The association between sleep and cognitive functioning has been extensively researched, and it is becoming increasingly accepted that sleep affects learning and memory ability.

In June last year, Medical News Today reported on a study claiming sleep helps strengthen memory after learning, while most recently, a study published in the Proceedings of the National Academy of Sciences found daytime naps may help young infants remember newly learned skills and behavior.

The researchers of this latest study – including Michael Scullin, PhD, of the Department of Psychology and Neuroscience at Baylor University in Waco, TX – note that as we age, we tend to sleep less and have less “slow-wave sleep,” which is known to be important for memory.

Scullin and his colleague Donald Bliwise, of the Department of Neurology at Emory University School of Medicine in Atlanta, GA, set out to see whether these age-related sleep changes affect cognitive functioning.

The researchers conducted a comprehensive review of more than 200 studies dating back more than half a century, which analyzed the association between sleep and cognitive functioning.

Study participants were divided into three age groups: young (ages 18-29), middle age (ages 30-60) and old (ages 60 and older).

Scullin and Bliwise assessed self-reported data on how many hours, on average, the participants sleep each night, how long it takes them to go to sleep, the frequency at which they awake during the night and how tired they feel during the day.

Results of the analysis revealed that young and middle-aged participants tend to get more sleep and better quality sleep than older adults, and this appears to benefit their cognitive functioning later in life. “We came across studies that showed that sleeping well in middle age predicted better mental functioning 28 years later,” notes Scullin.

Good sleep quality among participants in their 70s, 80s and 90s, however, appeared to have little effect on their memory, according to the team.
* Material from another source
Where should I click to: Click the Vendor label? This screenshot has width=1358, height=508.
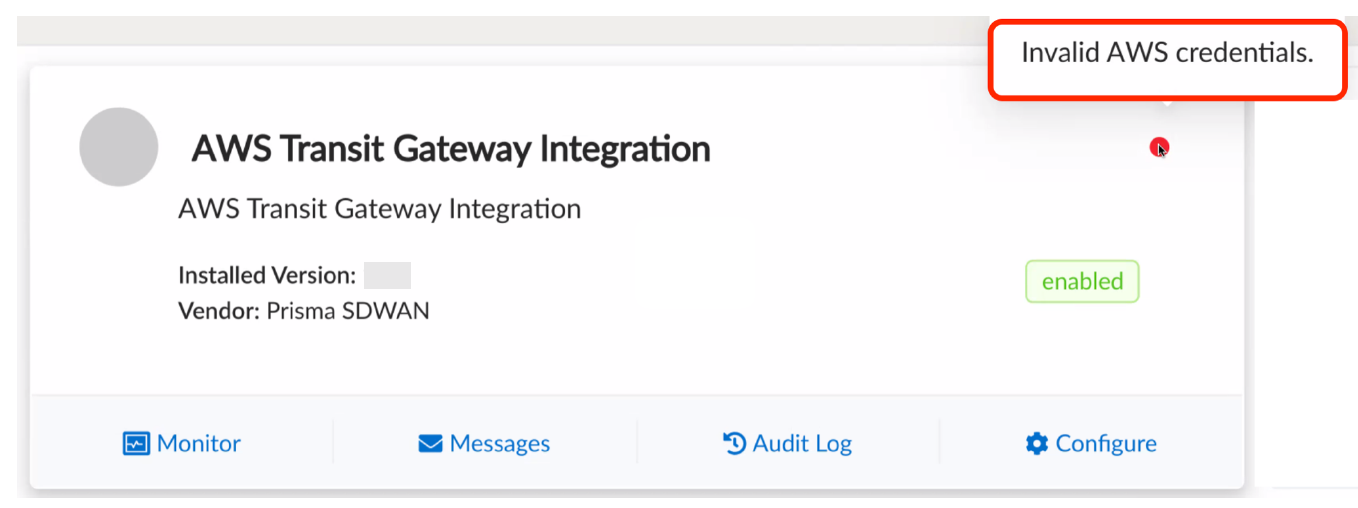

“We interpret the literature as suggesting that maintaining good sleep quality, at least in young adulthood and middle age, promotes better cognitive functioning and serves to protect against age-related cognitive declines,” say the authors.

Scullin adds:

If sleep benefits memory and thinking in young adults but is changed in quantity and quality with age, then the question is whether improving sleep might delay – or reverse – age-related changes in memory and thinking. It’s the difference between investing up front rather than trying to compensate later.”

While sleeping well in older age did not appear to affect memory, Scullin notes that past research has indicated it may still promote better cardiovascular health and reduce the risk and severity of an array of other disorders.

Contrary to the results found in this study, MNT reported on a study published in the journal Neurology last month that associated poor sleep among older men with increased risk of dementia.